2.1 Ten behoeve van de bouw van een zeiljacht van het type Baltic 147 heeft de jachtwerf Baltic Yachts, gevestigd te Finland, de vennootschap naar Duits recht Nolte G.m.b.H. de opdracht verstrekt tot het vervaardigen van een geïntegreerd monitorings- en controlesysteem. Nolte heeft op haar beurt aan gedaagde de opdracht verstrekt tot het vervaardigen van het geïntegreerd monitorings- en controlesysteem. Vervolgens heeft gedaagde voornoemde opdracht aan eiseres verstrekt.
2.2. In juni 2002 heeft eiseres het geïntegreerde monitorings- en controlesysteem, bestaande uit onder meer twee bedieningspanelen, afgeleverd bij de jachtwerf Baltic Yachts, alwaar het schip gelegen was. De twee bedieningspanelen zijn op de werf ingebouwd in consoles.
2.3 Ongeveer vijf maanden na de levering van de bedieningspanelen is bij eiseres geklaagd over storingen en gebreken aan het besturings- en controlesysteem. Op 13 december 2002 heeft eiseres een onderzoeksrapport gericht aan gedaagde uitgebracht. In dit rapport is vermeld dat er schade is ontstaan aan de bedieningspanelen door condensvorming.

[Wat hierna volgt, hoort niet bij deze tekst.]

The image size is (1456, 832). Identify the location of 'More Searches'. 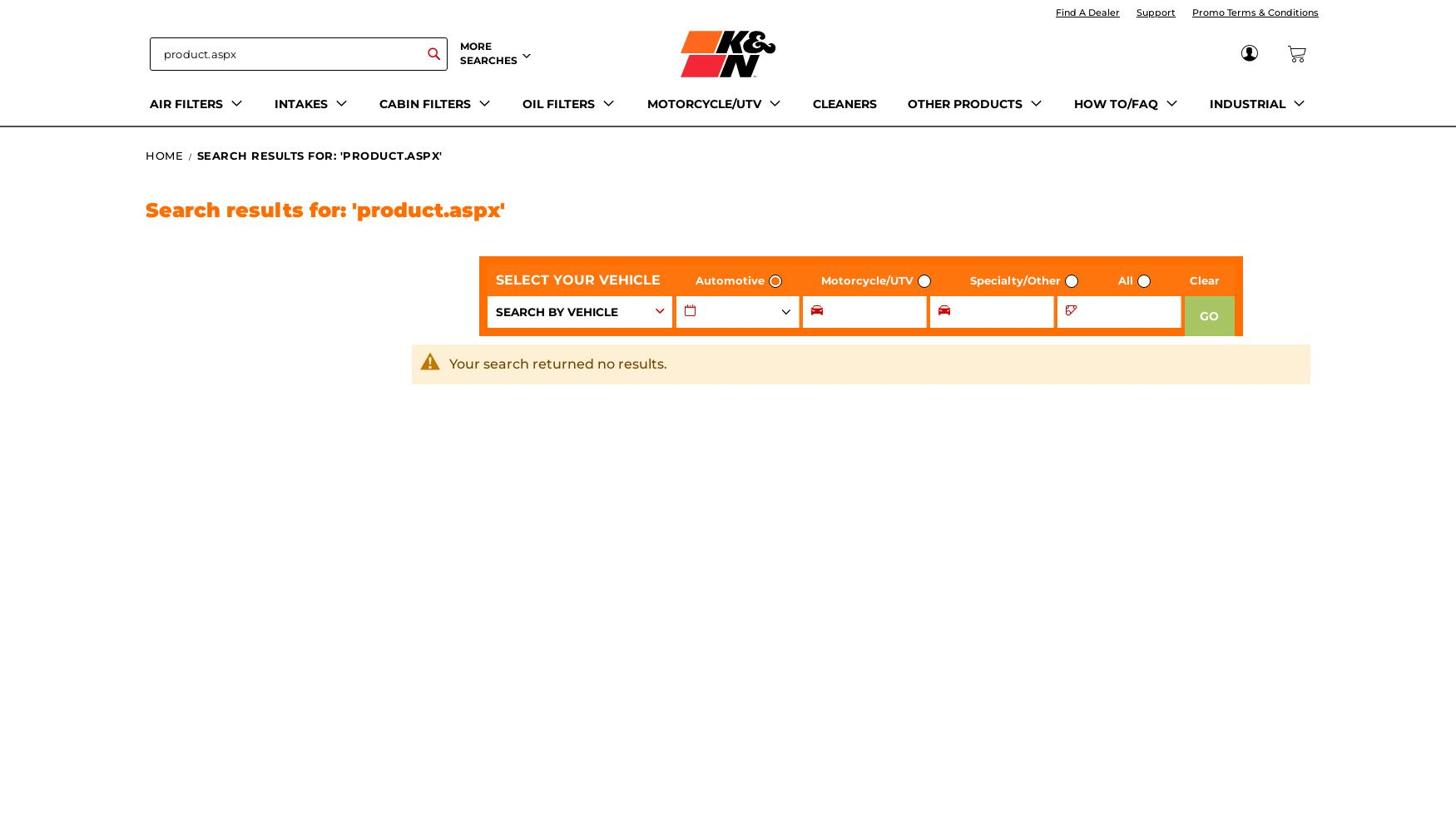
(488, 52).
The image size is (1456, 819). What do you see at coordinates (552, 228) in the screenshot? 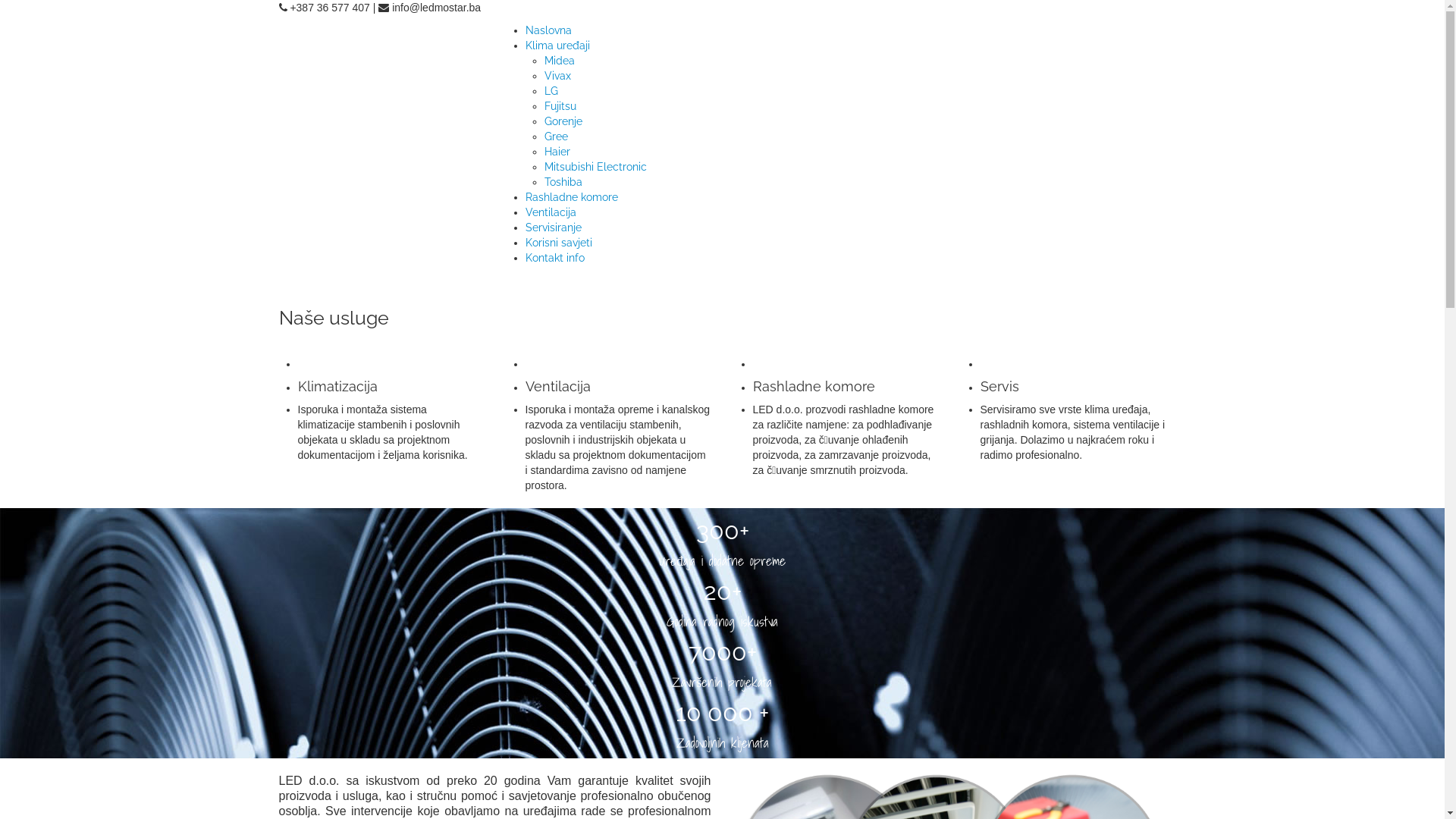
I see `'Servisiranje'` at bounding box center [552, 228].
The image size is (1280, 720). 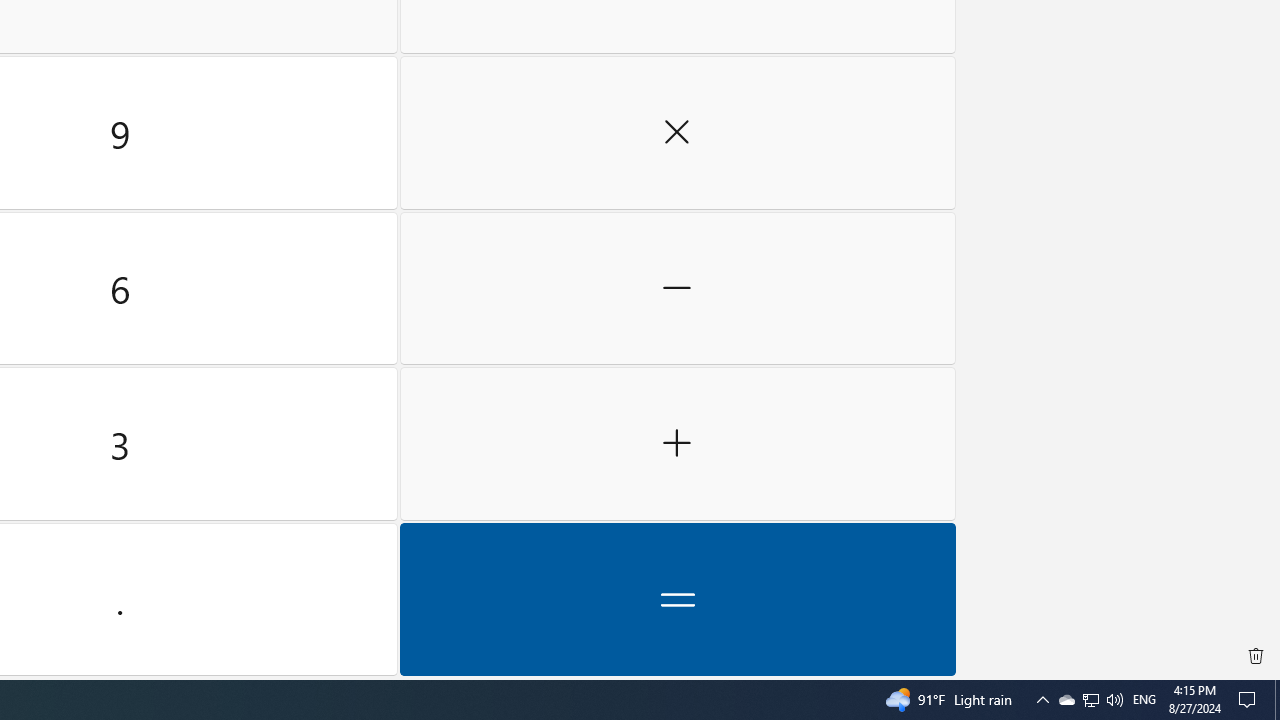 What do you see at coordinates (677, 133) in the screenshot?
I see `'Multiply by'` at bounding box center [677, 133].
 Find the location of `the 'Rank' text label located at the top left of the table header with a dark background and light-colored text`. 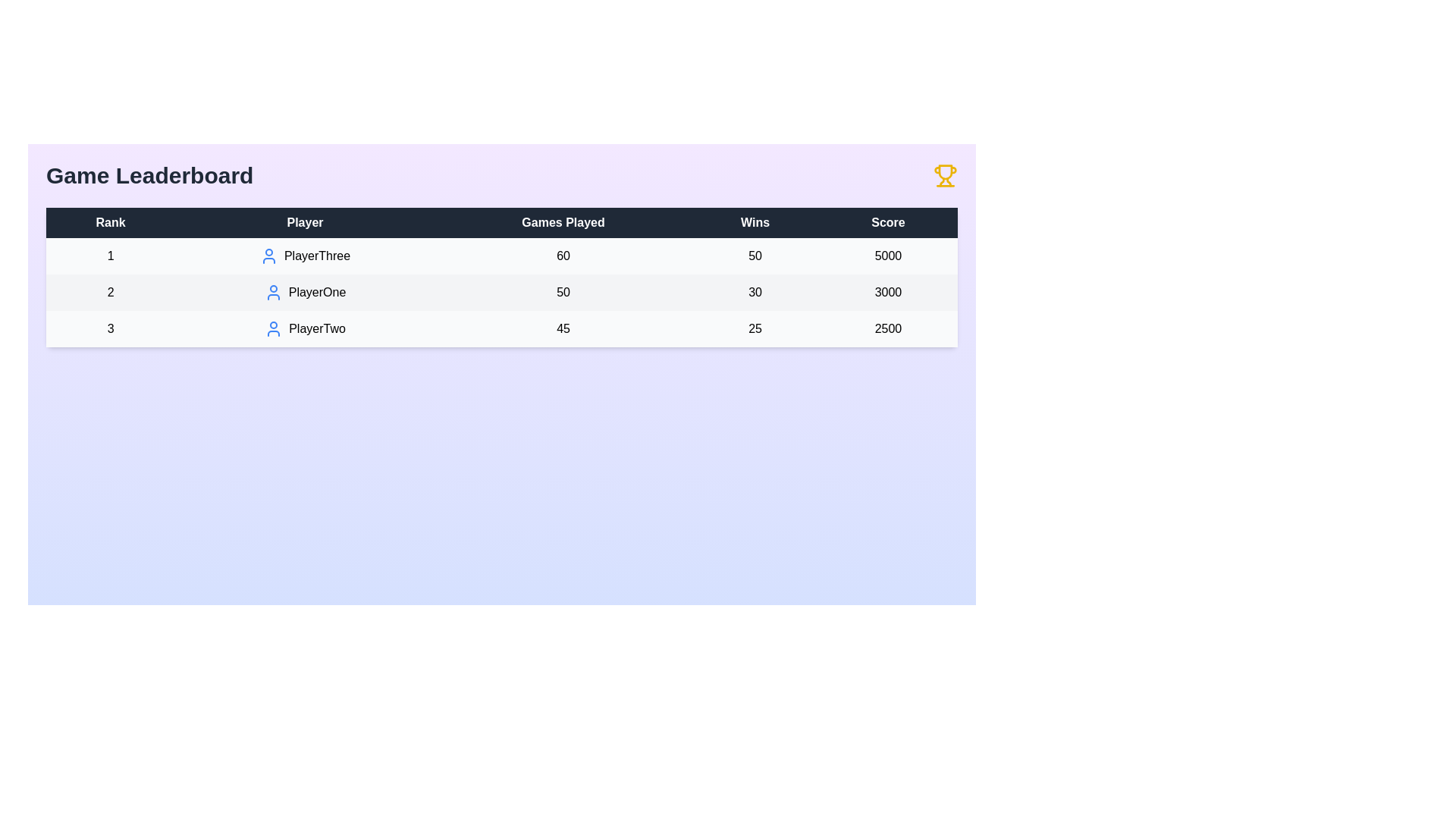

the 'Rank' text label located at the top left of the table header with a dark background and light-colored text is located at coordinates (110, 222).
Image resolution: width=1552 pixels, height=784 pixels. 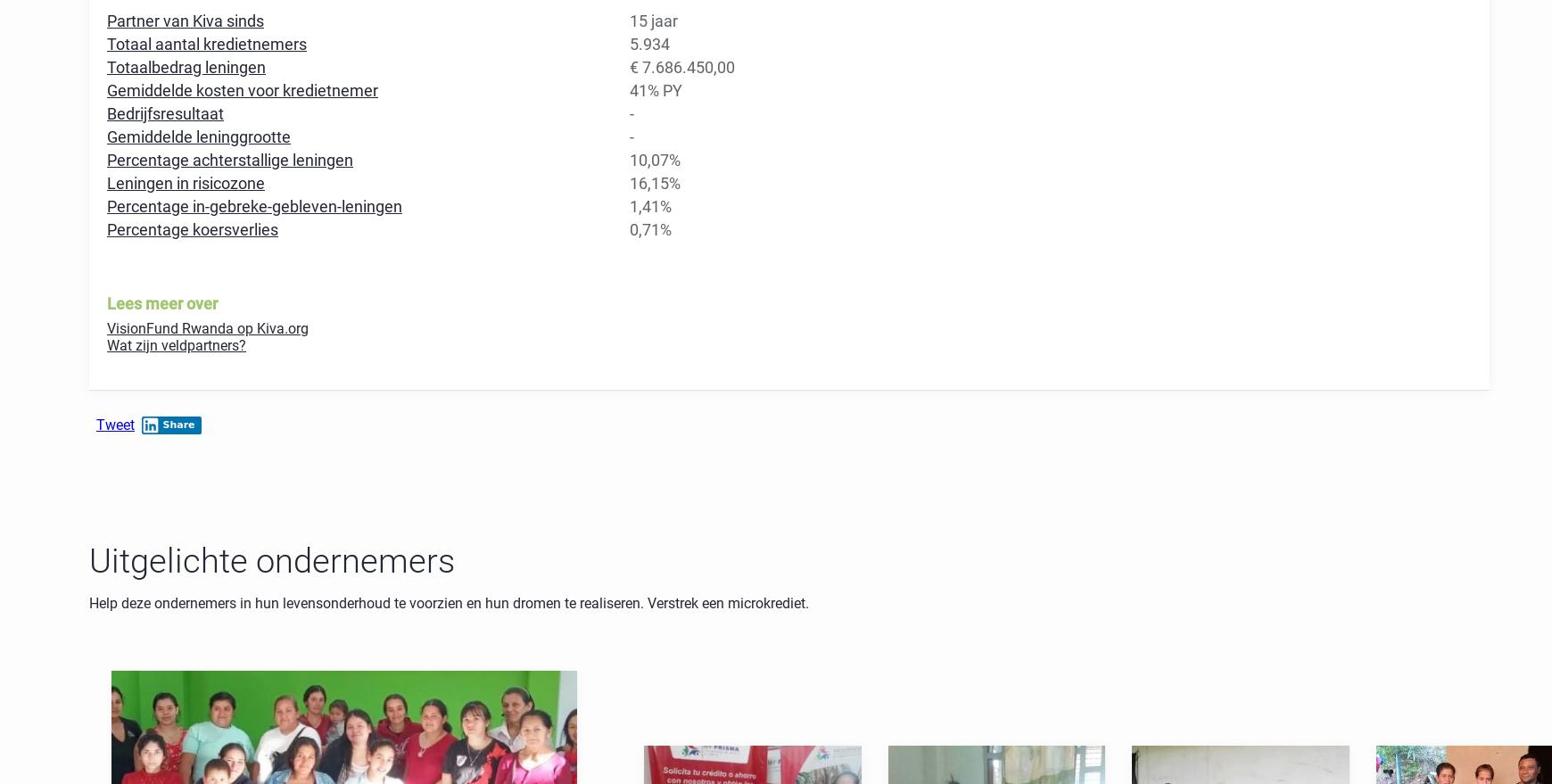 I want to click on 'Uitgelichte ondernemers', so click(x=272, y=559).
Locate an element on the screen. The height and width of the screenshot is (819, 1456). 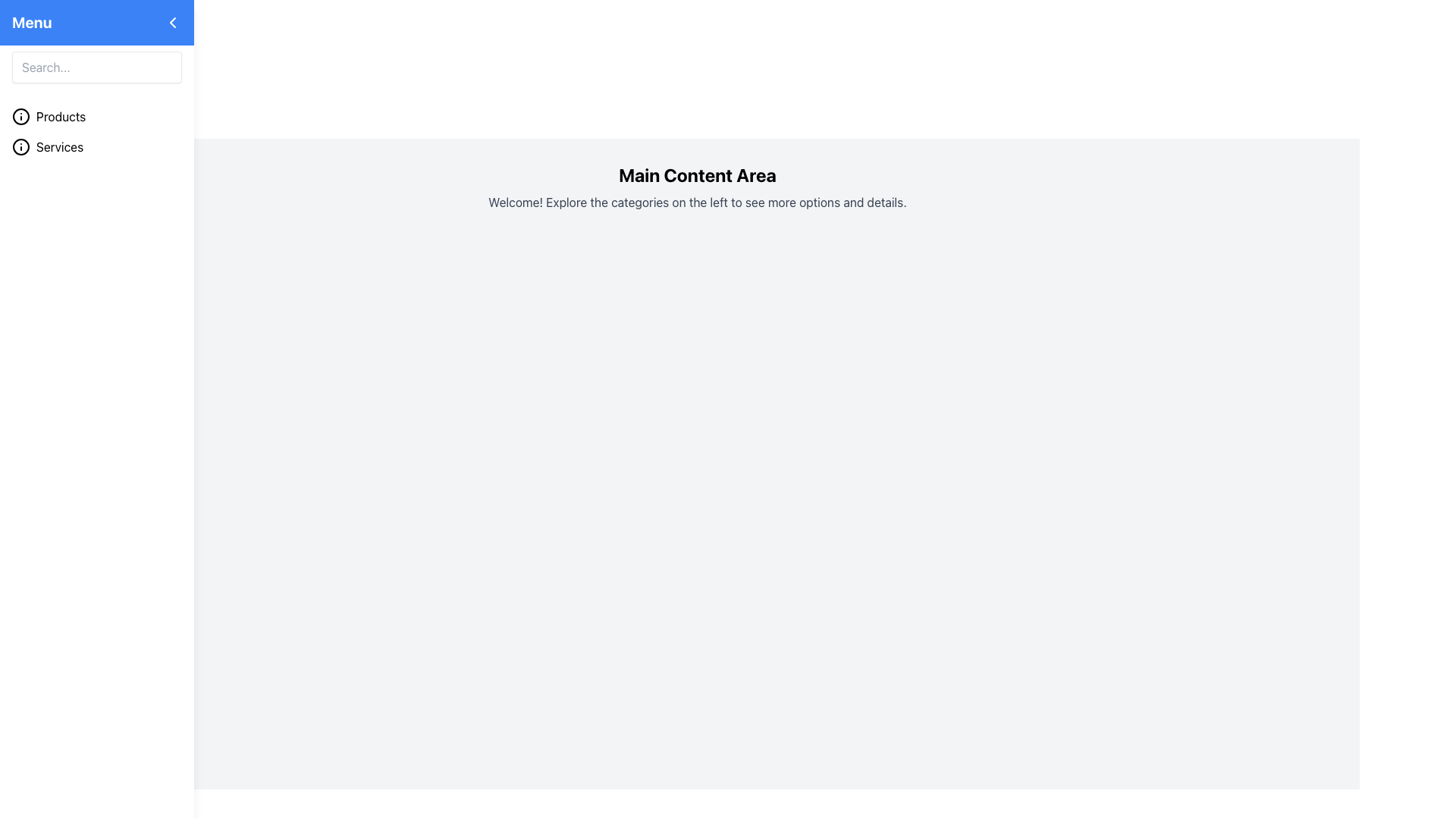
the search bar located in the top-left corner of the sidebar section, directly below the title 'Menu' to focus the input is located at coordinates (96, 66).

2.4 Eiseres heeft voor haar werkzaamheden diverse facturen gezonden aan eiseres. Gedaagde heeft 90% van het overeengekomen bedrag voor de werkzaamheden betaald. Tot op heden zijn de volgende facturen niet betaald:
- factuurnummer 16098, factuurdatum 30 oktober 2002, ten bedrage van € 42.829,40;
- factuurnummer 16129, factuurdatum 1 november 2002, ten bedrag van € 120,90 (abusievelijk is in de dagvaarding € 120.090,-- vermeld);
- factuurnummer 16198, factuurdatum 8 november 2002, ten bedrage van € 6.215,47;
- factuurnummer 16504, factuurdatum 12 december 2002, ten bedrage van € 12.439,--.
2.5 Bij brief van 6 juni 2003 heeft gedaagde aan eiseres onder meer medegedeeld:
"We are referring tot your fax to Baltic Yachts (store charge after 06 06 2003 for the electronic parts, wich are no longer usable) and woud like to point out as follows:
1. We will not accept any charge.
2. We wil let have you the last opportunity for checking the monitor sofware up to Juni 17th 2003. Other possibility could be that we willl order an external sofware engineer looking after your problems en will invoice this work to your company.
3. The expenses for producing new (well functioning dashboards) will be approx. EUR 31.000,-- ex AT. Here we have not included the damaged parts of your terrible electronic and service.
4. We are sure that we accepted a long long warranty work (October 2020 tot Juni 2003 = 8 monthes).
5. Please send us your credit note for the amount of € 67.820,74 unil Juni 17th 2003."
3.1 Eiseres vordert om bij vonnis, uitvoerbaar bij voorraad, gedaagde te veroordelen om aan eiseres te betalen de somma van € 81.652,55, vermeerderd met de contractuele rente hierover vanaf het moment dat gedaagde met betrekking tot de betreffende facturen in verzuim is, althans vanaf de datum van deze dagvaarding, althans de wettelijke rente, met veroordeling van gedaagde in de kosten van de procedure.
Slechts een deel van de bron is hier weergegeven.